Vertical Scalability: Hyper-Threading & NUMA

June 12, 2020

Vertical scalability measures how your system speeds up as you beef up the machines it runs on. We’re going to look at how Peregrine—a parallel graph mining system—scales, and try to learn as much as we can from it.

The plots and analysis below is all mostly present in the Peregrine paper as well. Don’t worry, you don’t have to read the paper to follow along :)

Vertical scalability of counting a chordal 4-cycle on the Orkut graph.

The plot above is a speedup curve. It shows how using multiple threads speeds up execution compared to using a single thread. So using 1 thread gives a 1x speedup over single-threaded execution (obviously), but executing with 48 threads gives 41x speedup over single-threaded execution. The ideal speedup is what you would hope to achieve: doubling the number of threads halves your execution time.

The data is from a c5.metal instance on AWS, with 96 vCPUs and 192GB RAM. I ran Peregrine with the same inputs (matching a chordal 4-cycle on a 2 GB graph) using various numbers of threads and plotted the speedup curve. Peregrine scales well, but there are some peculiarities worth investigating.

The curve flattens after 48 threads

This is where mechanical sympathy helps us investigate. Looking at the lscpu output for most Intel chips, you might notice a line like this:

Thread(s) per core: 2

Our c5.metal instance is no different. This line is telling us that our 96 vCPUs translate to 48 physical cores with hyper-threading, which nets us 96 logical cores. The upshot is that if you use more than 48 threads, you’ll have multiple threads scheduled on the same physical core using hyper-threading.

So how does hyper-threading work exactly? Well, let’s say thread A on core 1 asks for some data that’s not in the cache. We need to go all the way to main memory to fetch this data, during which time core 1 twiddles its thumbs. With hyper-threading a second thread, say thread B, can execute on core 1 while the data for thread A gets loaded.

The tasks:
1. In the text on vertical scalability, what speedup over single-threaded execution does Peregrine reach with 48 threads?
2. Reproduce word for word the entries, starting with the line that contains "Select Page with Product Buy Box option" and continuing through the last line of the entries.

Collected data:
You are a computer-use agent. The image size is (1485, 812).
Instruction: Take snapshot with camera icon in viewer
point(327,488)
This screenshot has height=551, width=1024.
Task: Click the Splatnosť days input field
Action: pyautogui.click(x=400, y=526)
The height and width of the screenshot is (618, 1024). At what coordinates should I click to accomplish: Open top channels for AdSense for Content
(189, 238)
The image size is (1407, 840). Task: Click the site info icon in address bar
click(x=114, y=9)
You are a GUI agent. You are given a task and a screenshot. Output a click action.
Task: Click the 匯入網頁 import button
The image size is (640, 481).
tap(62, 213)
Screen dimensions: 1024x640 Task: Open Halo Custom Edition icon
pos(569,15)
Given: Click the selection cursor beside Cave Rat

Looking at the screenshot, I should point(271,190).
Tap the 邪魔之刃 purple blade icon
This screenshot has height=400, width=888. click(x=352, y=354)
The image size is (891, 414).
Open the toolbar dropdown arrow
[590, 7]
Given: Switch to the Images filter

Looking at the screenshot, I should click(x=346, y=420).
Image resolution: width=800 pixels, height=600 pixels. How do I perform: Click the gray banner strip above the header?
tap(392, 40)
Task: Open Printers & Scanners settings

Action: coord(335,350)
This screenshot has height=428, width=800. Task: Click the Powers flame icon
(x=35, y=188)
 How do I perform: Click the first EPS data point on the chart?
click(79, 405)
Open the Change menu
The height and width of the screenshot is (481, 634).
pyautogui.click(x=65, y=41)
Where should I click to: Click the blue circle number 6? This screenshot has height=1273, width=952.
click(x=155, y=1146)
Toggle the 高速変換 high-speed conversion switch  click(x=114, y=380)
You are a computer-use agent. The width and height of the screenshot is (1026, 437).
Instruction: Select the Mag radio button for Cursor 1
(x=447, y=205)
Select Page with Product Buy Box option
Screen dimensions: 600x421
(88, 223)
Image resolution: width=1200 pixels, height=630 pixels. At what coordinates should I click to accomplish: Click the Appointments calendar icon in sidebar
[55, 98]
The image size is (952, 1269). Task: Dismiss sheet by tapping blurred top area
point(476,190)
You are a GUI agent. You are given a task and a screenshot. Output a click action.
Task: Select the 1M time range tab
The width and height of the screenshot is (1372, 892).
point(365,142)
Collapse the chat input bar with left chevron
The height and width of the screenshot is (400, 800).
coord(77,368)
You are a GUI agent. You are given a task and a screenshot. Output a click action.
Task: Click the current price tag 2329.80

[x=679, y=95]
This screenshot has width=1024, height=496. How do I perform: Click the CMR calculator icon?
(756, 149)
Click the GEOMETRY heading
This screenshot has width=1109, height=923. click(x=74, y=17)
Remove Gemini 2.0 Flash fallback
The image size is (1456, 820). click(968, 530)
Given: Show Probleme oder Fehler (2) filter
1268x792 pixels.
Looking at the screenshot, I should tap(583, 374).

Outputs in order:
1. A 41x speedup.

2.
Select Page with Product Buy Box option
Screen dimensions: 600x421
(88, 223)
Image resolution: width=1200 pixels, height=630 pixels. At what coordinates should I click to accomplish: Click the Appointments calendar icon in sidebar
[55, 98]
The image size is (952, 1269). Task: Dismiss sheet by tapping blurred top area
point(476,190)
You are a GUI agent. You are given a task and a screenshot. Output a click action.
Task: Select the 1M time range tab
The width and height of the screenshot is (1372, 892).
point(365,142)
Collapse the chat input bar with left chevron
The height and width of the screenshot is (400, 800).
coord(77,368)
You are a GUI agent. You are given a task and a screenshot. Output a click action.
Task: Click the current price tag 2329.80

[x=679, y=95]
This screenshot has width=1024, height=496. How do I perform: Click the CMR calculator icon?
(756, 149)
Click the GEOMETRY heading
This screenshot has width=1109, height=923. click(x=74, y=17)
Remove Gemini 2.0 Flash fallback
The image size is (1456, 820). click(968, 530)
Given: Show Probleme oder Fehler (2) filter
1268x792 pixels.
Looking at the screenshot, I should tap(583, 374).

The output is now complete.